Primary research sources for the 7 axes
The axes above are not local opinion — each maps to a specific finding in this body of 2026 research and practitioner writing:
- arxiv 2604.07502 — Beyond Human-Readable: Rethinking Software Engineering Conventions for the Agentic Development Era — semantic density, compression paradox, CODEMAP.md, commit message density, strengthening (not weakening) naming conventions. Axes 1, 2, 4, 5.
- arxiv 2504.09246 — Type-Constrained Code Generation with Language Models — types reduce LLM compile errors >50%. Axis 2.
- Marmelab — Agent Experience: Best Practices for Coding Agent Productivity (2026) — docstring examples, synonyms in comments, search-before-create, reference files, API defaults. Axes 3, 4, 7.
- Stack Overflow — Building shared coding guidelines for AI (and people too) (2026) — explicit-not-tacit conventions, gold-standard examples. Axes 6, 7.
- Missing Semester MIT — Agentic Coding (2026) —
llms.txt / AGENTS.md for session bootstrap.

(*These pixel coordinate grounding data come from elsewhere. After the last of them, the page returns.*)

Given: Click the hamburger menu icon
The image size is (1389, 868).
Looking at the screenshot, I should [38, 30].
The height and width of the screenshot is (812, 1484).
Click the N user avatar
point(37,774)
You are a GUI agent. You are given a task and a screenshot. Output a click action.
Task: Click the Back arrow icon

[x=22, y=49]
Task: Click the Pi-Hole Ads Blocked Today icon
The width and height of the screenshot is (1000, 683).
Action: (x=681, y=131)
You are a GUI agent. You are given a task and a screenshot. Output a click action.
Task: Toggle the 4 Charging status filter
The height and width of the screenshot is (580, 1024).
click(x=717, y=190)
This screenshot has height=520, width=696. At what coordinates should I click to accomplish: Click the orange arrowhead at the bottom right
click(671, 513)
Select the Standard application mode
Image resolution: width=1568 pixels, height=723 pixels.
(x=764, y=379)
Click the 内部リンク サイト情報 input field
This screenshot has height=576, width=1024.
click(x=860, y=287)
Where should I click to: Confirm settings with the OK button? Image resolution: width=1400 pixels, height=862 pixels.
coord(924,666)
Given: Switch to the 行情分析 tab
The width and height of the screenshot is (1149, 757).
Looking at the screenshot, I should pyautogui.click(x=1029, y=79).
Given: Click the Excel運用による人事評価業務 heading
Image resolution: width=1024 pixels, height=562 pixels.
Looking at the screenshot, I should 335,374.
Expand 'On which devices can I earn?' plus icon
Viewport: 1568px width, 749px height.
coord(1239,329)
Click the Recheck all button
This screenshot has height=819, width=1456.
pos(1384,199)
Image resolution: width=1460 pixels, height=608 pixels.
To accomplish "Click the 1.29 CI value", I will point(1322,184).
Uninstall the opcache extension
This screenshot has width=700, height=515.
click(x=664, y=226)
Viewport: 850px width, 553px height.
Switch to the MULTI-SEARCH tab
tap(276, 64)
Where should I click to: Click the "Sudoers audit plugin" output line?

Axis 6.
- Honeycomb — How I Code With LLMs These Days —
llms.txt, incrementalism, consistency. Axis 6.
- Addy Osmani — My LLM coding workflow going into 2026 —
CLAUDE.md process rules, granular commits. Axis 6.
- Anthropic — Effective Context Engineering for AI Agents — compaction, tool design, subagents, semantic density over minimization. Underlies the skill's structure.